When you reach the line containing "Managed IT Services (72, 2213)" in the records below, start copying exactly, and stop once you have copied the line containing "1475 Heritage ParkwaySuite".

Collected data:
· · · ·
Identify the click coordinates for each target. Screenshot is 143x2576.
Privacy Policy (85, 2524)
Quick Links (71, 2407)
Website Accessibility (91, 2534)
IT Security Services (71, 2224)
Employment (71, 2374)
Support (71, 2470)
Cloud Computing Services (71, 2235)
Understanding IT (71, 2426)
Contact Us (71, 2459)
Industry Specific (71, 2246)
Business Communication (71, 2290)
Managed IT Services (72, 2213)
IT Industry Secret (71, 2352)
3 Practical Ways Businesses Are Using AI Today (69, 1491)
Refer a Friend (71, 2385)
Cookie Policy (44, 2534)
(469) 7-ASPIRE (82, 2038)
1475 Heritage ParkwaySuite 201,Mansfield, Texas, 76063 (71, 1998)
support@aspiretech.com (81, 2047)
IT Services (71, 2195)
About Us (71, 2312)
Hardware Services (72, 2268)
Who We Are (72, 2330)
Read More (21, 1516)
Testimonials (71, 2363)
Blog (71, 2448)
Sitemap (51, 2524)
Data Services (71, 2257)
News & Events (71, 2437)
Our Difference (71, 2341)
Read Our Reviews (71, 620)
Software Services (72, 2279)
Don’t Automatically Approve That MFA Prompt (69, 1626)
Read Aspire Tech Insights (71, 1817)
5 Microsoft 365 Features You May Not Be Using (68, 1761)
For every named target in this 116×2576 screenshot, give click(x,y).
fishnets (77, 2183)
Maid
· · · ·
> **Answer to the problem**
Managed IT Services (72, 2213)
IT Industry Secret (71, 2352)
3 Practical Ways Businesses Are Using AI Today (69, 1491)
Refer a Friend (71, 2385)
Cookie Policy (44, 2534)
(469) 7-ASPIRE (82, 2038)
1475 Heritage ParkwaySuite 201,Mansfield, Texas, 76063 (71, 1998)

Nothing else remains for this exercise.